You can look to what the Bears did on third downs versus Green Bay, converting only four of 14 chances. But it’s what happened on first downs that put them in untenable situations most of the afternoon. Prior to the two-minute drill at the end of the half, the Bears ran the ball eight times on first down, netting 4 yards or fewer on seven of them. They also had those two early false starts on first downs, consistently putting them behind the sticks.
“Our goal was stopping the run first,” Clark said, “then getting third-and-longs and being able to rush the passer. Guys running around the edge, making plays. That’s what we did.”
The first, first-down throw the Bears attempted netted their second-longest pass play of the game, a nicely designed 31-yard completion to tight end Adam Shaheen. Their second pass play on first down was a sack with just over five minutes before halftime.
“The biggest impact on the game yesterday is we were able to win first down probably the highest percentage since Week 1 this year,” Packers defensive coordinator Dom Capers said Monday. “What it did was put them in a lot of second-and-long situations.”
On the season, the Bears rank eighth in the league in rushing attempts (131) and 13th (508) in rushing yards on 1st-and-10. But they’re dead last in pass attempts (77) in those situations, and second-to-last in passing yards (530) on 1st-and-10s.
The inability to convert early drives has become maddening. The Bears are now the only NFL team to not score a touchdown on their opening drive in any game this season. They’ve scored only 19 first-quarter points the entire season, and they’ve scored one first-half offensive touchdown in Trubisky’s five games.
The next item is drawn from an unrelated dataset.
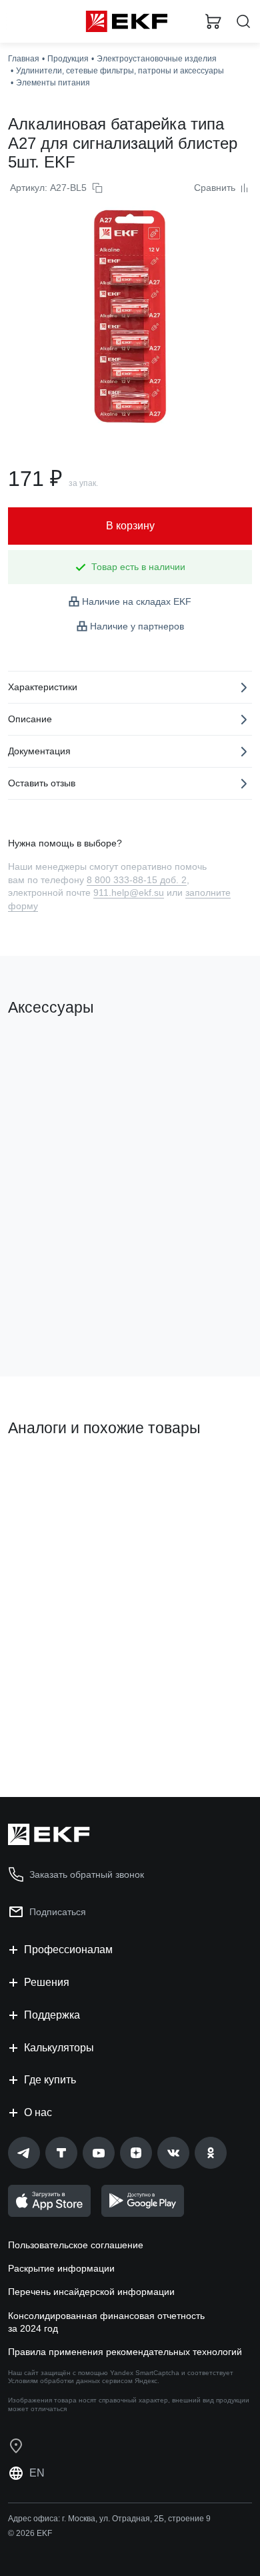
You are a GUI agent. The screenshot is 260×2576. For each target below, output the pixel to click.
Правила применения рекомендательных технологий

How much of that is the Bears’ coaching and play calling, and how much of it is a function of the blocking up front? We also must account for Trubisky’s limitations five starts into his NFL career, plus the lack of quality among his pass catchers. With the season-ending injury to Zach Miller and Sunday’s deactivation of Dion Sims, the tight end group was suddenly thin.
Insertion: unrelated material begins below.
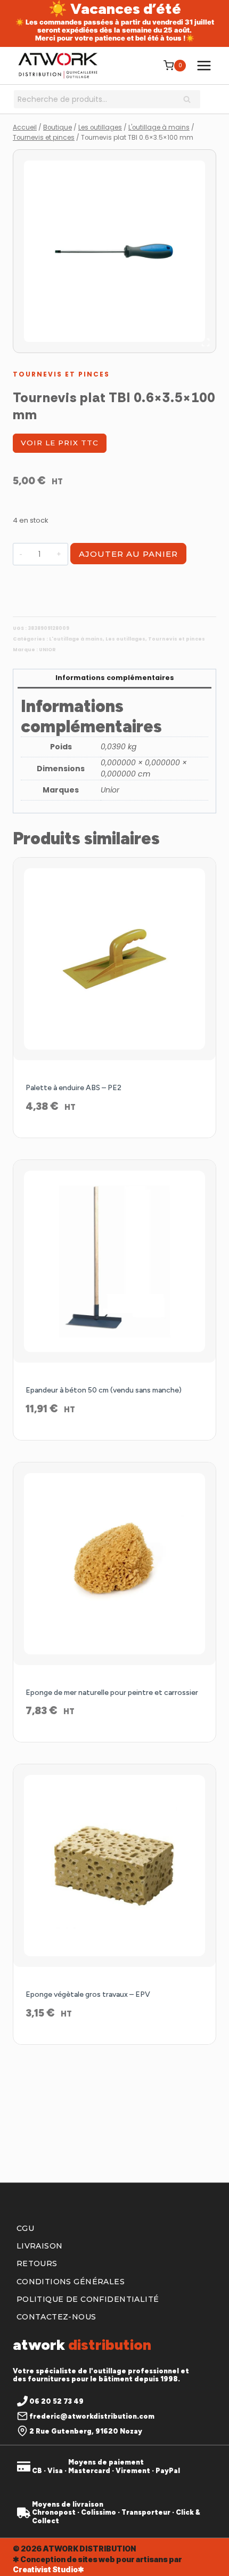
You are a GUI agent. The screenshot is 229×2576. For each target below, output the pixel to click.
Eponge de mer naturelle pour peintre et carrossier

Tarik Cohen’s role as a backfield pass catcher also has mysteriously been reduced. Dontrelle Inman has been on the team two weeks, and he was tied for the most-targeted receiver in the Packers loss. Josh Bellamy, who hadn’t seen a pass thrown his way since Week 4, was targeted seven times as well.
Short term, there are issues almost everywhere offensively for the Bears. The offensive line isn’t the bulwark some thought it to be. That’s going to hold back the effectiveness of Trubisky and the run game and make it tougher for an embattled coaching staff to find solutions as they fight for their jobs.
Long term, those concerns might not be as great. But it’s clear that the talent and depth concerns still must be addressed, as well as who still figures into the picture beyond this season. Long, Sitton, Massie and Leno alone are set to count for almost $30 million against the 2018 salary cap. Those players currently make up four of the Bears’ 10 biggest cap hits next year, and that includes obvious-cut candidates, such as QB Mike Glennon.
Like everything else this coming offseason, there will be changes. And there could be a few big ones, surprising or otherwise.